LASAGNA BIANCA WITH SQUASH

LASAGNA BIANCA WITH SQUASH

CREAMY WHITE LASAGNA WITH ROASTED SQUASH, FRESH PASTA AND PARMESAN BÉCHAMEL.

  • Prep Time: 1 hour
  • Cook Time: 1 hour 15 minutes
  • Total Time: 2 hours 15 minutes
  • Servings: 8

INGREDIENTS

Fresh Pasta Dough

  • 400 g 00 flour
  • 10-12 egg yolks (adjust until dough forms)
  • 1 tbsp olive oil
  • Pinch of salt

Roasted Squash Purée

  • 1 medium squash (butternut, kabocha, etc.), peeled and sliced
  • 3-4 tbsp olive oil
  • 4 garlic cloves, crushed
  • 4-5 sprigs fresh thyme
  • Salt, pepper

Parmesan Béchamel

  • 1 L whole milk
  • 90 g butter
  • 90 g flour
  • 200 g Parmigiano-Reggiano, grated
  • Fresh nutmeg
  • Salt, white pepper

Squash Brunoise Filling

  • 1 large squash, finely brunoised
  • 2 shallots, finely diced
  • 3 tbsp olive oil
  • 1 sprig rosemary
  • Salt, pepper

Cheeses

  • 400 g ricotta
  • 300 g fresh mozzarella, torn
  • Extra Parmigiano-Reggiano, grated

Squash Seed Pesto

Use the squash seed pesto from your previous recipe/video.
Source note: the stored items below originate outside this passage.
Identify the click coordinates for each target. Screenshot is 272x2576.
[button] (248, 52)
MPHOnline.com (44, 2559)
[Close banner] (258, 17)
See Squash Seed Pesto recipe

PREPARATION

1. Fresh Pasta

Mix flour and salt. Add egg yolks and olive oil. Knead until smooth. Rest 30–60 min. Roll thin sheets. Do not blanch.

2. Squash Purée

Roast squash with olive oil, garlic, thyme, salt and pepper at 400°F (200°C) for 25–35 min. Blend smooth.

3. Parmesan Béchamel

Make a roux with butter and flour. Add warm milk gradually. Cook until thick. Add parmesan, nutmeg, salt, white pepper. Blend if needed.

4. Squash Brunoise

Infuse olive oil with rosemary in a pan. Remove rosemary. Add shallots, sweat gently. Add squash brunoise, season. Cook 5–7 min. Cool.

5. Layering

Grease baking dish. Spread squash purée. Add two layers of raw pasta. Add béchamel + squash purée, brunoise, ricotta, mozzarella, parmesan, pesto. Repeat. Finish with béchamel, parmesan and pesto.

6. Bake

Cover with foil. Bake at 375°F (190°C) for 25 min. Uncover, bake 15–20 min more. Rest 15 min before slicing.